Apple’s Worldwide Developers Conference (WWDC) began this week, and while consumers hoping for hardware like the iWatch or an Apple-designed TV were left disappointed, there were enough software announcements to make certain areas of the technology industry intrigued, excited and almost certainly fearful. Companies in the cloud storage space were given the most to worry about, as Apple made a renewed bid to grab a share of the market.

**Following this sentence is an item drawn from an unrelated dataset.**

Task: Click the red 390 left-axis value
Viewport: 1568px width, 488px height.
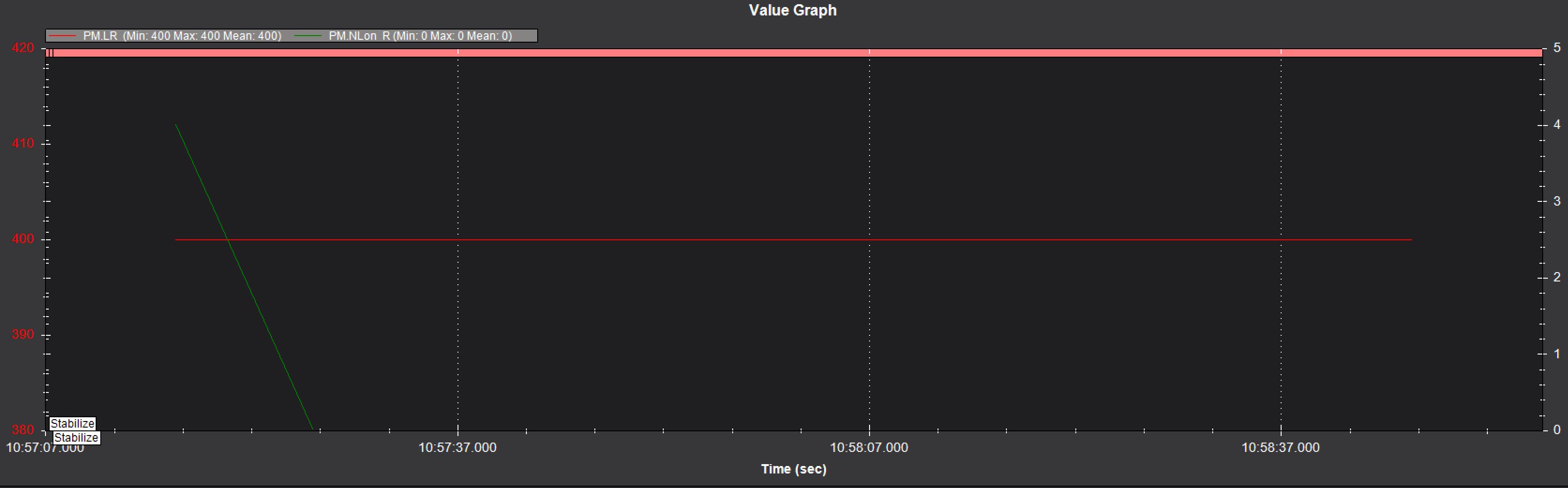Action: (23, 335)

iCloud Drive is the newest iteration of Apple’s cloud storage system. The service allows users to sync documents and data stored in iCloud-enabled apps across any device running OS X, iOS, and even Windows. The newest version of the storage service is designed to be more like Dropbox or Google Drive, allowing users to gain access to their files using a Finder window. Previously, iCloud was buried in a device’s System Preferences, which made the service more difficult to access and less intuitive. Apple enters the market with an aggressive pricing structure. Users can pay from $7.99/month for up to 50GB down to $.99/month for up to 20GB, and get the first 5GB free.

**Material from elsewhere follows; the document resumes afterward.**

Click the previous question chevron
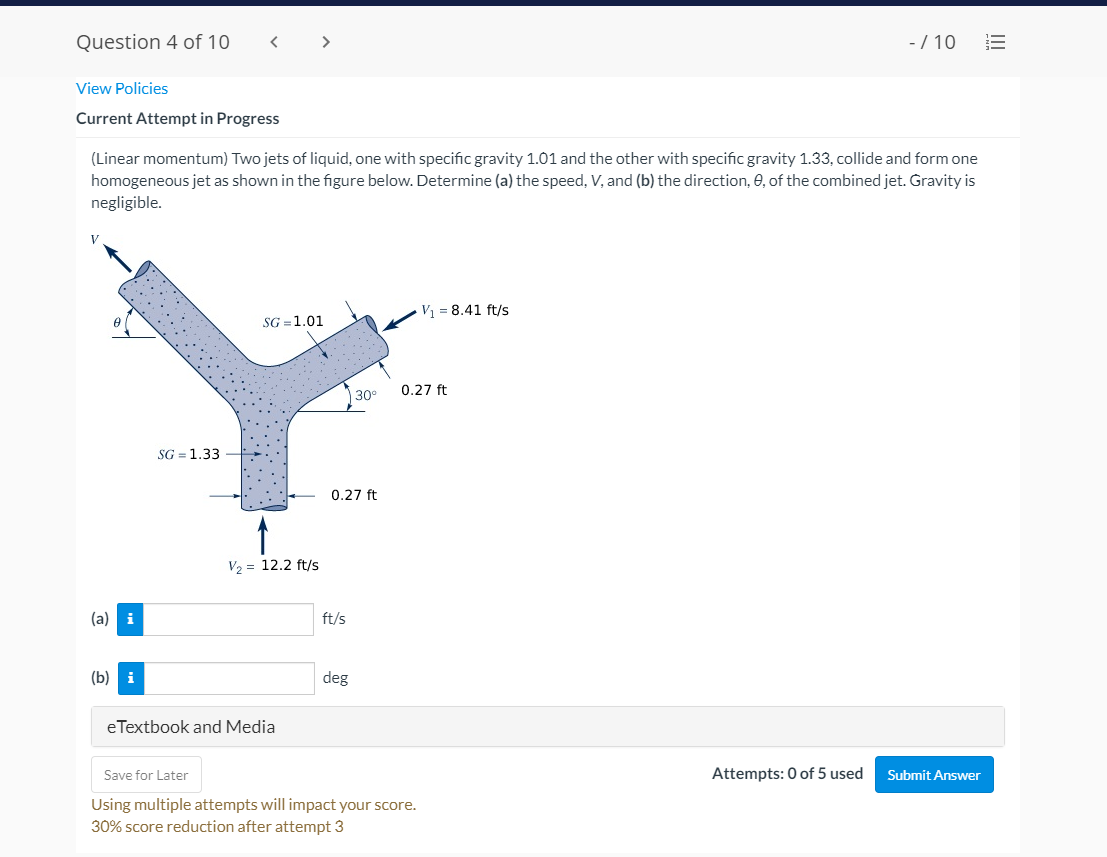This screenshot has width=1107, height=857. click(x=273, y=41)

The Windows partnership was surprising considering Microsoft and Apple’s history as uncompromising rivals, and as Microsoft has its own cloud service, OneDrive. However, in the personal cloud storage space, it is Apple and Microsoft that have to catch up to upstart file-sharing companies like Box and Dropbox. Box, a cloud storage company with a multi-billion dollar valuation, boasts that over 90 percent of the Fortune 500 uses its product. However, where Box has focused on enterprise, Apple is, true to form, primarily chasing the individual user. In this space, it competes directly with Dropbox, which announced last month that it had topped 300 million users. That number represents 50 percent growth over the past six months.
This week’s unveiling of iCloud Drive is not the first time Apple has taken aim at Dropbox specifically. In 2009, Steve Jobs reportedly met with the company’s founder and CEO Drew Houston to discuss acquiring the company. Rumors suggested the offer was for $800 million, well below the company’s current $10 billion valuation. After Houston declined, Apple launched iCloud, a reinvention of its previous cloud computing service MobileMe. It was revealed at the 2011 WWDC.

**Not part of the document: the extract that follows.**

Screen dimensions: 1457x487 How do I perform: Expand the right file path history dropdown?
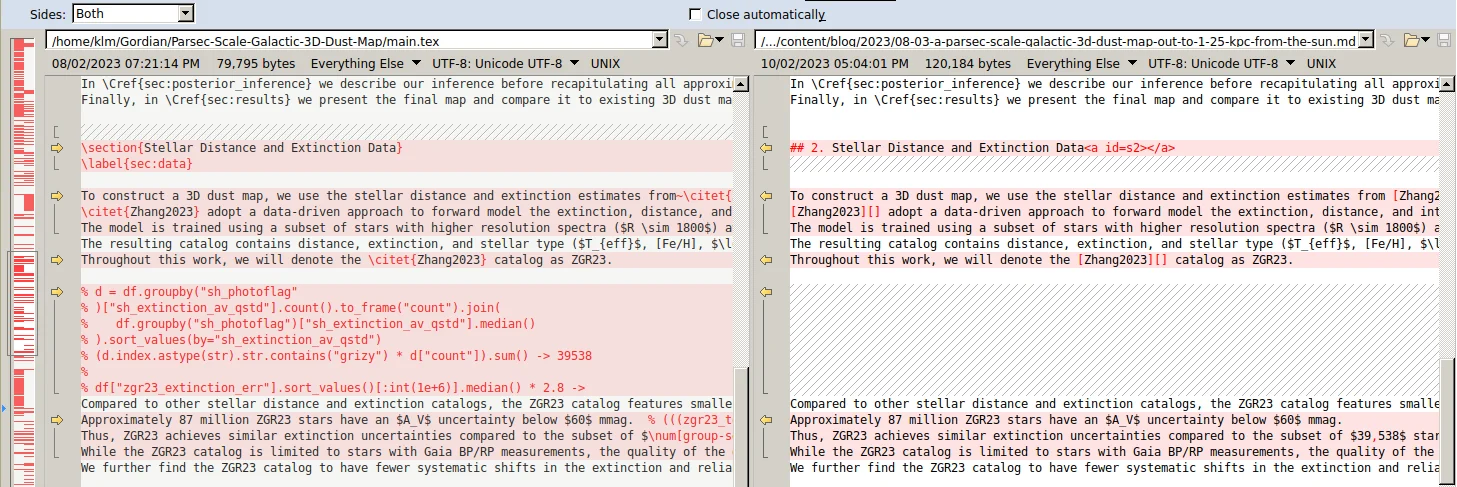[1367, 41]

Jobs was convinced that Apple would quickly crush Dropbox, something he considered to be a feature, and not a stand-alone product. As of July last year, iCloud claimed 320 million users, but that number is misleading considering iCloud comes pre-installed on Apple devices. In fact, many people who exclusively use Dropbox to remotely store their files do so while still having, and technically “using,” iCloud.
There is also Google Drive. In addition to being the cheapest option on the market (first 15GB free, $1.99/month for 100GB), Google Drive seamlessly integrates with a user’s broader Google account, which includes services like Gmail, Google+, Calendar, and Contacts. As of the beginning of this year, there were 120 million Google Drive users.
The incentives for enhancing Apple’s cloud service capabilities are clear. The more data a user stores with a particular service, the more committed they then are to using the company’s full suite of offerings (phones and computers in Apple’s case, search and email in Google’s). Stand-alone services like Dropbox, on the other hand, might not be able to offer seamless integration across services, but promise greater portability and privacy, not to mention a singular focus on cloud-based file sharing.
Ben Horowitz’s Opsware started the migration of personal and enterprise data into the cloud way back in 1999; fifteen years later, the contest continues – and Apple may have just entered for real this time.